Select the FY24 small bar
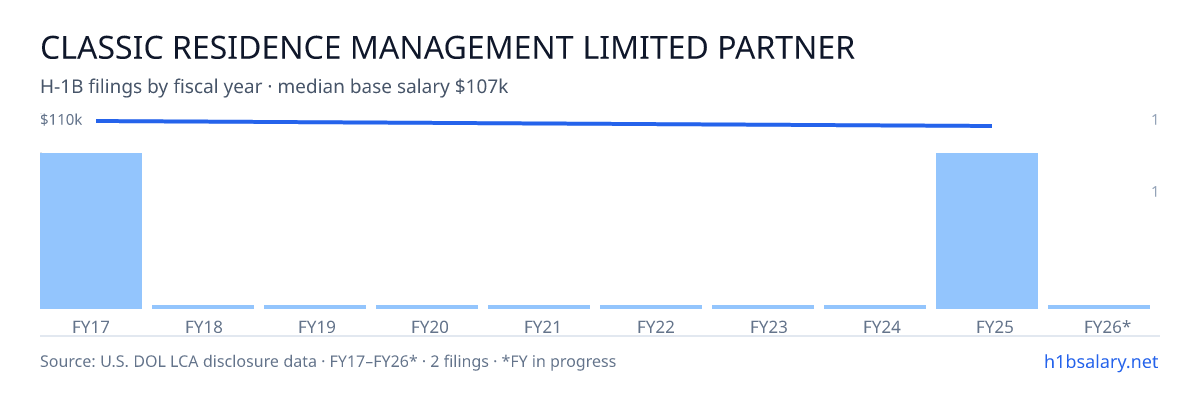This screenshot has height=400, width=1200. tap(875, 307)
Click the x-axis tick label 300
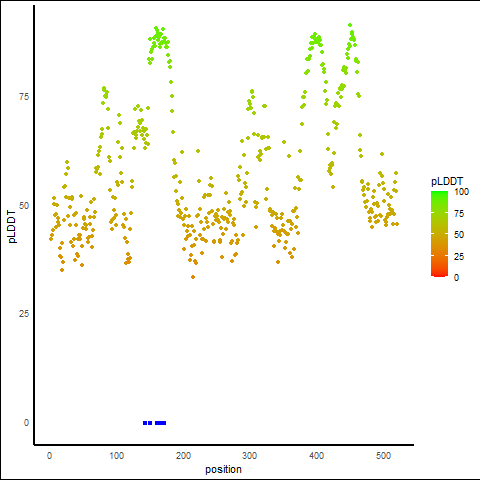 coord(250,456)

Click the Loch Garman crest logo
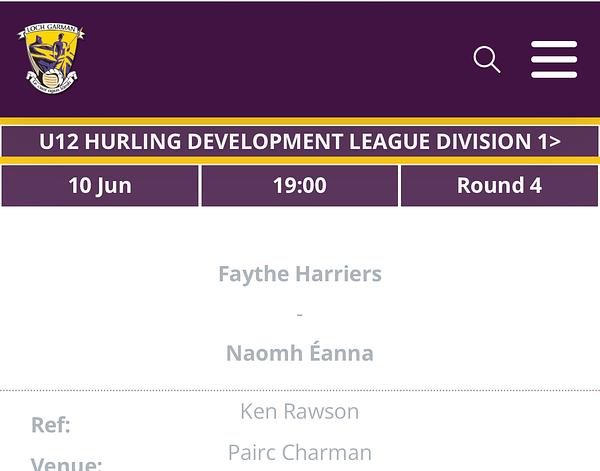51,58
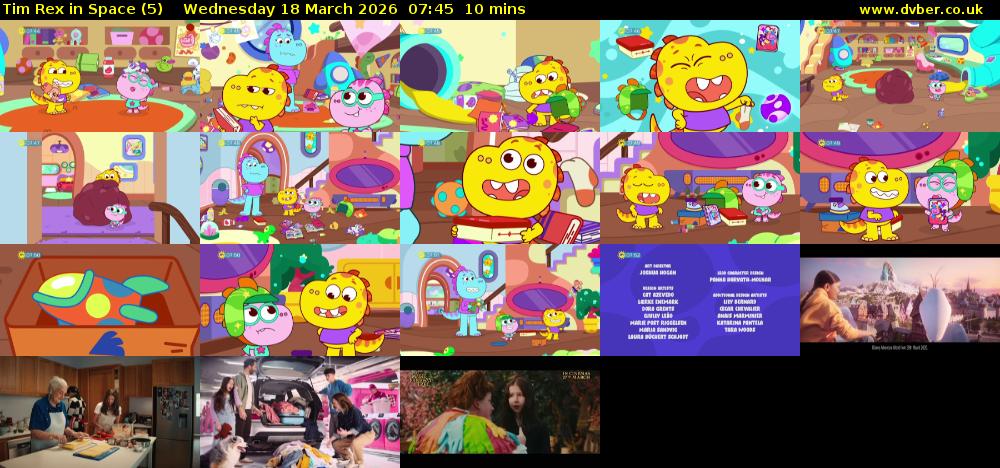The height and width of the screenshot is (468, 1000).
Task: Open the family packing car boot thumbnail
Action: click(x=299, y=412)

■ What needs to be done
What is needed is a verbatim copy of the entries, leaving out any pictures.

■ Exercise result
Select the FY24 small bar
This screenshot has height=400, width=1200. tap(875, 307)
Click the x-axis tick label 300
 coord(250,456)

Click the Loch Garman crest logo
51,58
The height and width of the screenshot is (468, 1000).
Task: Open the family packing car boot thumbnail
Action: click(x=299, y=412)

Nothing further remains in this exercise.